2ª. Aula - 09/03/2021 - 14h - Reunião Google Meet
A peste histórica de Atenas. (430/429 a.C)
Pontos: - a provável influência dessa peste na construção do enredo da tragédia;
- a peste descrita por Tucídides: a visão do historiador em contraste com a dos poetas; a vã adesão a práticas religiosas, descrição dos efeitos psicológicos, morais e sociais da enfermidade, com quebras de convenções em relação aos dois últimos campos.
Pontos de contextualização:
- a suposta origem (oriente);
- a suspeita de sabotagem (epidemia forjada);
- o caráter geral e diverso da doença (ataques de forma diferente contra indivíduos diferentes);
- a relação da doença com aquelas pré-existentes (comorbidades);
- o comportamento dos animais durante a epidemia (lá, alguns deles sumiram; aqui, voltaram a aparecer);
- a dificuldade de se encontrar um remédio;
- a confiança numa possível imunidade.
Aula 3 - 15/03/2021 - 14h - Reunião Google meet
O “humanismo” de Sócrates e a crítica da cultura: Sócrates e uma nova moral.
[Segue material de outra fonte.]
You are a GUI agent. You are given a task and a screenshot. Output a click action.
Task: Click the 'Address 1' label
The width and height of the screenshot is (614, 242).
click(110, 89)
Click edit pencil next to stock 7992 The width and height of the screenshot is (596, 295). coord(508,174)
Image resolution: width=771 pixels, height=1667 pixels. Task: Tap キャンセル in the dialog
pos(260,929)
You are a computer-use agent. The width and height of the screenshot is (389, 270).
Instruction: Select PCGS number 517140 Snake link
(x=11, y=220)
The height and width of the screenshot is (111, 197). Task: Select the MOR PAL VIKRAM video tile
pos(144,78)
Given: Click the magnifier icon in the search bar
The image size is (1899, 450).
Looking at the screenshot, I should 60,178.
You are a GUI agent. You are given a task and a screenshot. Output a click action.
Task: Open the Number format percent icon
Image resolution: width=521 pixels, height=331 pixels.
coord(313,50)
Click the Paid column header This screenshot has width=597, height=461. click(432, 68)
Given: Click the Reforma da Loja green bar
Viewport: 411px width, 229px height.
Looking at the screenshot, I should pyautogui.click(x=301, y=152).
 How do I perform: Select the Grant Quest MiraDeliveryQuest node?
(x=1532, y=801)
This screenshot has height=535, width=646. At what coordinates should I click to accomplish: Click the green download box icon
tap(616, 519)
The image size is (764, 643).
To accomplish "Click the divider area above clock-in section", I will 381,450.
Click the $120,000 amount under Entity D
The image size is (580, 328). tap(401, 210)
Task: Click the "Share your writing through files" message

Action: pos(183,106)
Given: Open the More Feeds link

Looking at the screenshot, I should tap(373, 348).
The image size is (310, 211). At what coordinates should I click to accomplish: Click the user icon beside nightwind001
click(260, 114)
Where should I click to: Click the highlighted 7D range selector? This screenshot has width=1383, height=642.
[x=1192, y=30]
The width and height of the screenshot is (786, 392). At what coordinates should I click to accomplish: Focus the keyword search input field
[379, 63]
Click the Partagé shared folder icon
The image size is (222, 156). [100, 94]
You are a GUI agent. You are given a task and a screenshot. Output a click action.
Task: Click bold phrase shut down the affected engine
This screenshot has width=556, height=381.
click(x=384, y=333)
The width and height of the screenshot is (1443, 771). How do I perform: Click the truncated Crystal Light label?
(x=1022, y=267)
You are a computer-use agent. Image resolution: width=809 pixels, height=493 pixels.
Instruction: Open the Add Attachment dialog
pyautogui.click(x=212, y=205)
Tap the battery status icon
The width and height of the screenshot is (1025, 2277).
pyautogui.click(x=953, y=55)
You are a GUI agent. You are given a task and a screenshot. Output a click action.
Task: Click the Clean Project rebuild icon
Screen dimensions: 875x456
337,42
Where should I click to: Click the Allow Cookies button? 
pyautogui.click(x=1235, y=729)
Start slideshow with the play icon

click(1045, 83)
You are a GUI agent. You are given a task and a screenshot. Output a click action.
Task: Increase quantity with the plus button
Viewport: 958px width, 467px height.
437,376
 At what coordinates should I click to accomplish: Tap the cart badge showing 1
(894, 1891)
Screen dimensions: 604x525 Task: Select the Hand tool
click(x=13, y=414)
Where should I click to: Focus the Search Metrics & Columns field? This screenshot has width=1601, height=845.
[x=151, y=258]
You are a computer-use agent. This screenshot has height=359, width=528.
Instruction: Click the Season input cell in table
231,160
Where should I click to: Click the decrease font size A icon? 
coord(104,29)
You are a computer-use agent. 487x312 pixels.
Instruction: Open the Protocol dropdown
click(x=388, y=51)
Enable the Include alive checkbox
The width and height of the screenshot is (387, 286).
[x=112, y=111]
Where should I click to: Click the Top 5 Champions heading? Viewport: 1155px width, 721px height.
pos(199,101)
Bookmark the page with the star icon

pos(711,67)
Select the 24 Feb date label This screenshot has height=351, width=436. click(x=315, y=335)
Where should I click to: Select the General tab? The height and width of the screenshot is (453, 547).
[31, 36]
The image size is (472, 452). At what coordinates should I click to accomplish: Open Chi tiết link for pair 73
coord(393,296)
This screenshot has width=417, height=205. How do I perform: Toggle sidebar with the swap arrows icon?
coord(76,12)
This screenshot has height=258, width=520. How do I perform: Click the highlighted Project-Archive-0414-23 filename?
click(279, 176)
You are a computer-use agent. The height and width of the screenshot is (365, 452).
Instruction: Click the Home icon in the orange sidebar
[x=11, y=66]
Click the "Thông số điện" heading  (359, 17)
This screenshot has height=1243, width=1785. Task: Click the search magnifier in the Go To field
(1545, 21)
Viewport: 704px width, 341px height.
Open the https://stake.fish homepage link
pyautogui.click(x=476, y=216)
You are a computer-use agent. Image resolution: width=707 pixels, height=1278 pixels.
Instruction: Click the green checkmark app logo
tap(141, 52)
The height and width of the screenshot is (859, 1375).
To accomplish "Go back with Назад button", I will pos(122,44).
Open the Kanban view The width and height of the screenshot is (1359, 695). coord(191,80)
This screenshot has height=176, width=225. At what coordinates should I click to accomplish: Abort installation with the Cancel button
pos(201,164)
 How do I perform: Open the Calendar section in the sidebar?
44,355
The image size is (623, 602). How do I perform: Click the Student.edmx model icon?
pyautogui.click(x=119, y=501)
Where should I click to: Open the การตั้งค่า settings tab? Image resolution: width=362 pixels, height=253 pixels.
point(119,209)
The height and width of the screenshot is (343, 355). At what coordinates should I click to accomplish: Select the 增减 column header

Diálogos: Críton, A Apologia de Sócrates e Fédon
- A guerra do Peloponeso como pano de fundo da Atenas Clássica;
- Sócrates representa, aos olhos de Platão, o período áureo da Atenas clássica;
- Sócrates, o ateniense por excelência; d) a crítica socrática à tradição, à sociedade e aos valores vigentes;
- o ethos socrático e o personagem dos diálogos.
Aula 4 - 16/03/2021 - 14h - Reunião Google Meet
O projeto de Platão sobre uma nova virtude e uma nova política: o governo do filósofo, a figura do guardião n’A República.
Diálogos: A República, O Banquete e o Livro I das Leis.
- Atenas perde a segunda etapa da Guerra do Peloponeso;
- Platão assiste a ruína de Atenas;
- crítica do fazer político vigente;
- crítica dos valores morais;
- a cidade ideal: a proposta de uma nova política e de uma nova moral;
- excelência moral do filósofo governante;
- a virtude da coragem e a figura de Alcebíades.
Alunos e pesquisadores das áreas de filosofia, psicanálise, psicologia, história antiga, arqueologia clássica, literatura e teatro.